Fächerverbindender Unterricht

„Nichts ist so erfrischend wie ein beherzter Schritt über die Grenzen.“

                                                                                                                                  Keith Haring

In den Sächsischen Lehrplänen ist der fächerverbindende Unterricht für alle Fächer verankert. Dabei steht ein Thema im Mittelpunkt, das vom einzelnen Fach nicht oder nur teilweise in seiner Mehrperspektivität erfasst werden kann. Es ist Aufgabe jeder Schule geeignete Räume für den fächerverbindenden Unterricht zu schaffen.
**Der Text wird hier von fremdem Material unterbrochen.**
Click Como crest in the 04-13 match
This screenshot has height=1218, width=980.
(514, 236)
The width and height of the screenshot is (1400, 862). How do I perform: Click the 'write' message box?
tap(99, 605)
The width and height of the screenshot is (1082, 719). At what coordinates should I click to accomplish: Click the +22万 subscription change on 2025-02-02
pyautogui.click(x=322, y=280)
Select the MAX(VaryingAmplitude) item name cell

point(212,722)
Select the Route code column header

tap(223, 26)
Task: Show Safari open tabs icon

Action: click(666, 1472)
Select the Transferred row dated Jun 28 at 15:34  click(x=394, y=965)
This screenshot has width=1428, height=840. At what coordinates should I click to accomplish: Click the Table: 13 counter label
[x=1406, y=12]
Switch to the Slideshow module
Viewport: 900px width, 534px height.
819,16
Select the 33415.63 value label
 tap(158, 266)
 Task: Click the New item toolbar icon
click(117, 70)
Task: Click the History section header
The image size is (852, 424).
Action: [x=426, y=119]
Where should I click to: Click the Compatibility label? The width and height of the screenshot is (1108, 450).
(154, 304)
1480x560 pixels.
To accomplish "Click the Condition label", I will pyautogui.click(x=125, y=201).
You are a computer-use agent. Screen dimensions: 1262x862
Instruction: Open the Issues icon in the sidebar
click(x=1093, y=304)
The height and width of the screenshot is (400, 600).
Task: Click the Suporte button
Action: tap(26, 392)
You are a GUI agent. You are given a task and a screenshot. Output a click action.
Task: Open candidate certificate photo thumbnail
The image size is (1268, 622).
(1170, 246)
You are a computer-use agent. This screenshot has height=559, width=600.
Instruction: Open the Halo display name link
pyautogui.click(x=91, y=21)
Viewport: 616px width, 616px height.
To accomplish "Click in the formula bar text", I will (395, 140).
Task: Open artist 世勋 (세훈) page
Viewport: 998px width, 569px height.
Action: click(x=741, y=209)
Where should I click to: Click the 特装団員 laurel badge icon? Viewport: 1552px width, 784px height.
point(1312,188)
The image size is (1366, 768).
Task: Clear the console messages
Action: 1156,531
Notwendig ist dabei, andere Organisationsformen als den traditionellen Fachunterricht zu finden1. Die Arbeitsgruppe „Fächerverbindender Unterricht“ trägt seit Jahren federführend die Verantwortung für die Erarbeitung, Weiterentwicklung und Umsetzung von Ideen zum fächerverbindenden Lernen.

Das fächerverbindende Lernen hat am Weißeritzgymnasium eine lange Tradition und wurde beständig weiterentwickelt und an neue Gegebenheiten angepasst. Schon 1992 integrierte unsere Schule reformpädagogische Ideen in den Unterrichtsalltag und schuf Raum für Freiarbeit nach den Prinzipien Maria Montessoris, wobei der fächerverbindende Charakter mit den Klassenstufen zunahm. Aus diesem Unterrichtsmodell entwickelte sich mit Einführung der neuen Lehrpläne 2004 die Projektarbeit, die die Idee des fächerverbindenden Lernens mit der Methode der Projektarbeit verband. Die schulspezifischen Fächer „Lernen lernen“ und „Erwachsen werden“ ergänzten die Projektarbeit. Ab dem Schuljahr 2018/19 wird der fächerverbindende Unterricht in drei Organisationsformen geregelt.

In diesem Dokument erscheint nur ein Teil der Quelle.